Crowds turn out for Memorial Day celebrations and pool openings, but the message from our president was a dire one

June 1 – With the sun beaming down, the band marching, crowds cheering and Boy Scouts and Cub Scouts handing out American flags, Memorial Day was a refreshing gathering from more than a year of lockdown.

It makes some people feel very glad to live in rural Pennsylvania.

It also looks like people are turning the page on COVID.

More than 100,000 people were at the Indy 500.

The NBA and NHL had packed arenas. Finally.

Attorney Clint Barkdoll, Pat Ryan and Michele Jansen talked about Memorial Day this morning on First News.

“People are ready to move on,” Barkdoll said. “I think there is a lot of pent up demand, people ready to get back into doing the activities they were accustomed to that they lost out on last year. I think it’s great. I think you’re going to just keep seeing this with each passing day and week as we get into the summer here.”

But with all the feel-good coming from the communities around us, it’s rather odd that the President of the United States felt the need for dire warnings over the holiday.

Ryan said, “Leadership starts at the top. Whether it’s borough council, whether it’s this country. Then you start pushing back and turning away from leadership that just has this dour, sour, you stink, we stink, we’re all awful. I look at President Biden and I think you’ve got to champion the good here. That was the great part about Trump. He loved his flag. He loved God. He loved his country. He’s not the perfect man by any stretch of the imagination, but damn it, he was a great cheerleader and what we’ve got right now is a chump.”

During one of the speeches President Biden gave yesterday, he said democracy is in peril in the United States.

Barkdoll said, “I thought that is not a great message not only to be sending out on Memorial Day of all days, but I think it’s just contrary to what the vast majority of us feel. This is a great place to live and it’s still the greatest country in the world and to come out on Memorial Day with that kind of a statement, it really was kind of this downtrodden belief or attitude and I was a little surprised in the respect that it was done on memorial day and I don’t think it went over well.”

Jansen added, “It’s this idea that people keep saying they’re teaching children to hate America and I know that sounds very strong and hyperbolic, but when he (Biden) acts like our country is so mired in this crisis of oppression.
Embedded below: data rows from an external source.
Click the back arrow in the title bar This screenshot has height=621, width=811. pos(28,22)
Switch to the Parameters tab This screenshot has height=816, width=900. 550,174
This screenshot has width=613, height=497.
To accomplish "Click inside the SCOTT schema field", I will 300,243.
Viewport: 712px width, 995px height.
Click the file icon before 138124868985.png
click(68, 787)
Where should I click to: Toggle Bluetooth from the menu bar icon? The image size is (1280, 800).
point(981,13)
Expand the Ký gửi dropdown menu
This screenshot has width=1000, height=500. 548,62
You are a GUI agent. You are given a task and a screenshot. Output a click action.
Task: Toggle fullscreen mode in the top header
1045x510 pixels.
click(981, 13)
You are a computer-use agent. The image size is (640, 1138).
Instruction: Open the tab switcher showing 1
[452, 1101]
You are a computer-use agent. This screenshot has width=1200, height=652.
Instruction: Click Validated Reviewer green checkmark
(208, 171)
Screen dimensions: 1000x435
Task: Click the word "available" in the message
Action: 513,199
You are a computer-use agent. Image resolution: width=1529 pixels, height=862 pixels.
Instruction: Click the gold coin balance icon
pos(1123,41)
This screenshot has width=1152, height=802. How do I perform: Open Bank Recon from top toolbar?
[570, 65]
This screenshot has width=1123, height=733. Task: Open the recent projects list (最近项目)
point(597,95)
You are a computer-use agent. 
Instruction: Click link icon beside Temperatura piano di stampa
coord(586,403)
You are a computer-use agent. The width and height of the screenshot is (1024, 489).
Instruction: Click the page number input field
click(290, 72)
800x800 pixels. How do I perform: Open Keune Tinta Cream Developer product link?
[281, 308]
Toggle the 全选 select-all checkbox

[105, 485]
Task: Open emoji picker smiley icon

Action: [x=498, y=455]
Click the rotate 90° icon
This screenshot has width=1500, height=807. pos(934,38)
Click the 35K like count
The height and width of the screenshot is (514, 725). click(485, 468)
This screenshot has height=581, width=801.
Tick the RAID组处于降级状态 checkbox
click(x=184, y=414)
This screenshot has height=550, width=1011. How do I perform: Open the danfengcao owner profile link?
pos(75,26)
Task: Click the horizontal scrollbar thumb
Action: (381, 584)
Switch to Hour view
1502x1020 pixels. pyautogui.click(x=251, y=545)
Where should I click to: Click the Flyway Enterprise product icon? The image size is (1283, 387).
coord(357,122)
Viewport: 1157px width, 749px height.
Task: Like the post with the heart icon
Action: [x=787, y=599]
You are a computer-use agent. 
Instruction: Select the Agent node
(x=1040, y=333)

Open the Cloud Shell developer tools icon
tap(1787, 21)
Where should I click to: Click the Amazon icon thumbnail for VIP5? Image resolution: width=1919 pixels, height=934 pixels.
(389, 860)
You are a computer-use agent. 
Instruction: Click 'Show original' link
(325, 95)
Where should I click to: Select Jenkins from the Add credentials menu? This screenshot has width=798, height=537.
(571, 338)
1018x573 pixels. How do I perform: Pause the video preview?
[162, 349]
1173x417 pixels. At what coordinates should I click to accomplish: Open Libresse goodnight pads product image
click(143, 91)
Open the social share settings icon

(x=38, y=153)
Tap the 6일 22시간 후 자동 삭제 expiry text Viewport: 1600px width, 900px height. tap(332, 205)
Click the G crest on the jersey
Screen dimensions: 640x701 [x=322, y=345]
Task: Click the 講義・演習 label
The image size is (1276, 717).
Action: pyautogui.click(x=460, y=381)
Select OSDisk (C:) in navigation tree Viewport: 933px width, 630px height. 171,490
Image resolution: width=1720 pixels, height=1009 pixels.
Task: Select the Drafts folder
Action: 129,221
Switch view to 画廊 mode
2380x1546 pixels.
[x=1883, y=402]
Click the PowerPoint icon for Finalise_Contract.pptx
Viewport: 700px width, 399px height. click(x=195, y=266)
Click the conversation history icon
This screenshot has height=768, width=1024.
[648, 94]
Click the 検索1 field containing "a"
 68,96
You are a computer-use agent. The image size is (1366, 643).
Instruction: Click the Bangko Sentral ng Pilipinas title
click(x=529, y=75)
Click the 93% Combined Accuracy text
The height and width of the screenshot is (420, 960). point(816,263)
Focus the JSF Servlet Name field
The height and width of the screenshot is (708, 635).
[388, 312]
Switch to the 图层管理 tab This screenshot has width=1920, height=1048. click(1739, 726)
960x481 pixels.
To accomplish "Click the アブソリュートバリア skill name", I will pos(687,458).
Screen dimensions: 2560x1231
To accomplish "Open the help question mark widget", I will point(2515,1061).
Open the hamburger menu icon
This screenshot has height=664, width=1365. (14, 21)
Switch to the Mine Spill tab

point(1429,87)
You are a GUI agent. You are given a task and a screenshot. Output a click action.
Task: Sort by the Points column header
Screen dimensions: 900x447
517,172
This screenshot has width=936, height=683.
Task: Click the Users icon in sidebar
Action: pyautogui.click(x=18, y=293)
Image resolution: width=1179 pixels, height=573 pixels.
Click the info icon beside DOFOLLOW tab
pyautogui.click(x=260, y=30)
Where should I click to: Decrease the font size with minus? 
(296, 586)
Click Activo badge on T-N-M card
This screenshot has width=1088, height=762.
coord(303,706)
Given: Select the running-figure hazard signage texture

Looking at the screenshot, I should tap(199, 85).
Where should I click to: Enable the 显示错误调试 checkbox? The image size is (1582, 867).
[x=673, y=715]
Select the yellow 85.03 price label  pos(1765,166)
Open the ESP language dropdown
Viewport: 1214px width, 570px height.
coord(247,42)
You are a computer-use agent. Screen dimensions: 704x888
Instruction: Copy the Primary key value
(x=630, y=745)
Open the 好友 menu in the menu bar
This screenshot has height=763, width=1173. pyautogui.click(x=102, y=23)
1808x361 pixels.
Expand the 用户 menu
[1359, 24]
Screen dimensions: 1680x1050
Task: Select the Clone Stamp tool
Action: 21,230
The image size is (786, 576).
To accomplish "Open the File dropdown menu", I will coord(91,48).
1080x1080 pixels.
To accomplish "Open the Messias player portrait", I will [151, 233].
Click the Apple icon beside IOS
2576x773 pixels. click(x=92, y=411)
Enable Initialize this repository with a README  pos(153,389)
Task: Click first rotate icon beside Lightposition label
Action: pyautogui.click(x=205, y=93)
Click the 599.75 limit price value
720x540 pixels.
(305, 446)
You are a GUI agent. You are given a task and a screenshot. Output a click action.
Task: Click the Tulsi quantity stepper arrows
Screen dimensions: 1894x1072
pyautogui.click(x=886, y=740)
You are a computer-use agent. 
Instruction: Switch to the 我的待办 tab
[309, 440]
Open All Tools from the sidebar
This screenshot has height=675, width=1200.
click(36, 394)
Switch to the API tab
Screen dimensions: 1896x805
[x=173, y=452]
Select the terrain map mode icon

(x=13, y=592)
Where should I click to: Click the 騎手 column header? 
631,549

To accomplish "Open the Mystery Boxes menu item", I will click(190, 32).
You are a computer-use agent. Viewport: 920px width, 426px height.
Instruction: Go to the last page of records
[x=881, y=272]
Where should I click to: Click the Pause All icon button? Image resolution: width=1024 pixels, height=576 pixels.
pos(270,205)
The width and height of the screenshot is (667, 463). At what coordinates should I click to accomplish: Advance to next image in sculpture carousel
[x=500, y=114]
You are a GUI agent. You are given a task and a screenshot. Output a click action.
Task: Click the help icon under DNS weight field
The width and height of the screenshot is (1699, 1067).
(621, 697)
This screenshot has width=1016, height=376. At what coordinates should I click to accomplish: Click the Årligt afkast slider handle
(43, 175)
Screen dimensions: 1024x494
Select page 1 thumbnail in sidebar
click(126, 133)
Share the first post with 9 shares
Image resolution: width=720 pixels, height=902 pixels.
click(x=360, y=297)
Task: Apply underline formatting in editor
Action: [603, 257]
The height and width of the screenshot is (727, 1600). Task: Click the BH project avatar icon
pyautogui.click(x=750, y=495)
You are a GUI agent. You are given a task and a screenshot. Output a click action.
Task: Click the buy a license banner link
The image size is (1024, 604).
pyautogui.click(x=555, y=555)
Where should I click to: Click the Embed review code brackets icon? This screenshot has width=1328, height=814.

It’s an ideology coming out of academia that sadly is making us sound like we live in some kind of horribly oppressive country. To put that in the Memorial Day speech…we live in the freest, most prosperous nation in the world. The least racist, despite everything you hear. Try going to other countries around the world and have the kind of freedom of speech that we have here. You don’t find it. So to always be harping on whatever things we still have to work on because we’re human beings and we still all have things to work on, it just strikes people very odd that the president is doing this and I can’t help but think it’s purely for political reasons.”

Ryan noted, “I think you see the push back. The rolling of the eyes at people that are just calling everything a crisis.”

Barkdoll, “The president should be our top cheerleader. I realize sometimes people say well you can’t just sugarcoat everything, but in a general sense, the president should always be a cheerleader for the country, just like at the more local level, the governor should be a cheerleader for the state, the mayor should be a cheerleader for your town. I think we need to hear that. Yes, we need to hear the bad news, too. We know there are things that we need to work on and address and improve, but I just felt on Memorial Day to come out with the quote, ‘democracy is in peril,’ I just felt it was very out of context and tone deaf of all days.”